Composing commands with pipes

Objectives

  • Learn how to compose commands.

  • Learn how to redirect output to a file.

Instructor note

  • Demo/teaching: 15 min

  • Exercise: 15 min

Note

  • First we will demonstrate a couple of commands and concepts and later we will use these in an exercise.

  • The first part can be done as demo or as type-along.

  • If you want to type-along with the instructors, you can download and extract the example like this:

    cd
    wget https://gitlab.sigma2.no/training/tutorials/unix-for-hpc/-/raw/master/content/episodes/pipes/exercise-pipes.tar.gz
    tar xvf exercise-pipes.tar.gz
    cd exercise-pipes
    

Commands which we will use in this episode

find and grep

We have seen these two commands earlier. Can you recall what they do?

$ find somepath
$ grep "some text" somefile

We introduce two new commands. One sorts the file alphabetically (it can do much more), the other removes duplicate repetitive lines:

$ sort somefile
$ uniq somefile

Actual examples (let’s try them together in the extracted exercise-pipes directory):

$ cd exercise-pipes
$ grep "blue" rgb.txt
$ sort rgb.txt
$ uniq repetitive.txt

One more new command: the wc command one can count words and lines:

$ wc somefile
$ wc -l somefile

Composing commands

Now let’s have some fun with pipes! The Unix pipe | can pipe the output from one command as input into another command:

We can pipe the output from grep right into wc -l for instance:

$ grep "blue" rgb.txt | wc -l

The first command keeps only the lines that contain “blue”. This is piped into wc -l which will count how many lines it got.

Redirecting and appending output to a file

Instead of piping output to another command or to “stdout” (standard output), we can redirect it to a file:

$ grep "blue" rgb.txt > blue-colors.txt

We can also append to an existing file with >>:

$ grep "red" rgb.txt > colors.txt
$ grep "blue" rgb.txt >> colors.txt
$ grep "green" rgb.txt >> colors.txt

The first command created the file colors.txt. The second and third command append to the existing file.

Chaining pipes

We can chain commands almost (?) without limits:

$ grep "line" repetitive.txt | sort | uniq | wc -l
$ grep "line" repetitive.txt | sort | uniq > output

History

As commands get more complex, it become more important to know that you can check your command history and even grep through it:

$ history
$ history | grep somecommand

Finding files and running some command on each of them

A common use case for pipes is to locate files using find, and to pipe the result into another command:

$ find calculations/ | grep "error"

But sometimes you want to run a command on each of the file that we found separately. xargs is great for that:

$ find . -type f | xargs wc -l

Discussion

Can you see and understand the difference between these two:

$ find . -type f | xargs wc -l
$ find . -type f | wc -l

xargs can also process result from find in parallel using several processors with -P and much more (man xargs).

Exercise

Exercise (15 min): Compose commands with pipes to form arbitrarily complex commands/queries

It is perfectly fine to only do part of the steps below. They may be too many for 15 minutes. But some of them can be great homework exercise for later.

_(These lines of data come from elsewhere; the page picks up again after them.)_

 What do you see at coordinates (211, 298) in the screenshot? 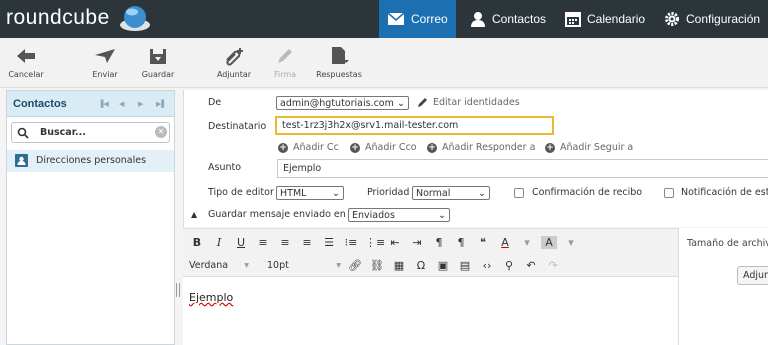
I see `message-body: Ejemplo` at bounding box center [211, 298].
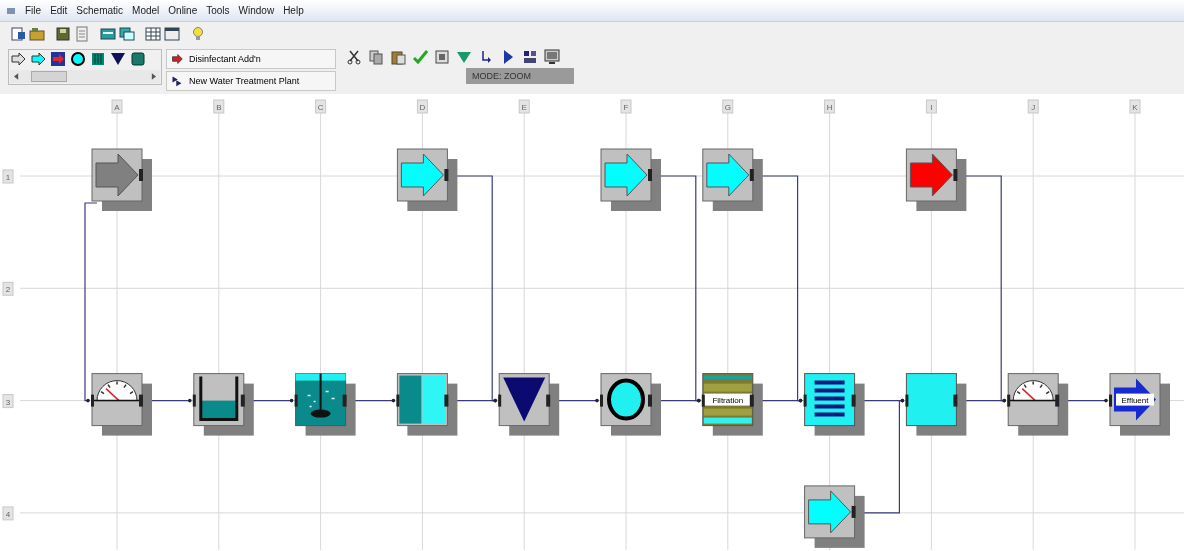  What do you see at coordinates (8, 402) in the screenshot?
I see `row-label: 3` at bounding box center [8, 402].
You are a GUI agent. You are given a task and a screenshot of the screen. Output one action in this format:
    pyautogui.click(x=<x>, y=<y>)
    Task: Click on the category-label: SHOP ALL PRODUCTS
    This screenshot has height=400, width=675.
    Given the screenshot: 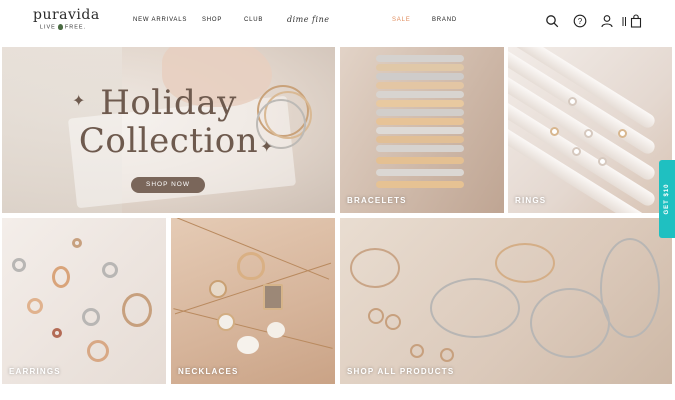 What is the action you would take?
    pyautogui.click(x=401, y=372)
    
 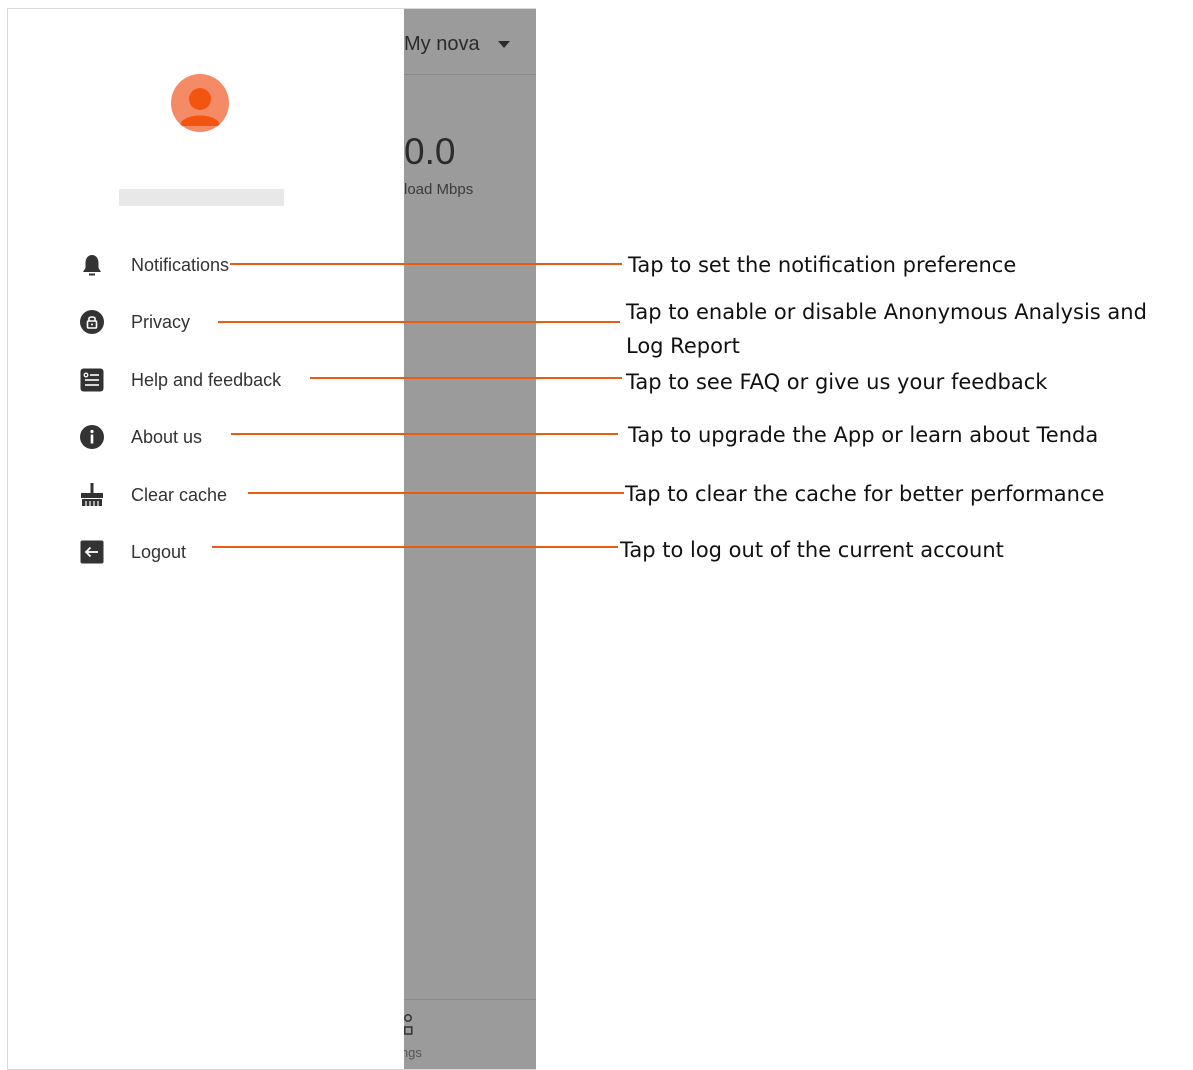 I want to click on caret-down-icon, so click(x=504, y=44).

  1. Download and extract the exercise folder:

    cd
    wget https://gitlab.sigma2.no/training/tutorials/unix-for-hpc/-/raw/master/content/episodes/pipes/exercise-pipes.tar.gz
    tar xvf exercise-pipes.tar.gz
    cd exercise-pipes
    
  2. Find all files under exercise-pipes that contain “error” in their file name.

  3. From file rgb.txt, create a file sorted-red-colors.txt containing all red colors, sorted alphabetically.

  4. Find all file names that contain “error” and for each of them print their last line (last line of a file can be printed with tail -n 1).

Keypoints

  • The Unix philosophy is that a command should do one thing and one thing only and to do it well.

  • With perhaps 10-20 Unix commands we can achieve almost anything by composing commands.

  • Unix lets you assemble commands for your usecase instead of giving you programs that can do “everything” but would be hard to re-assemble and change.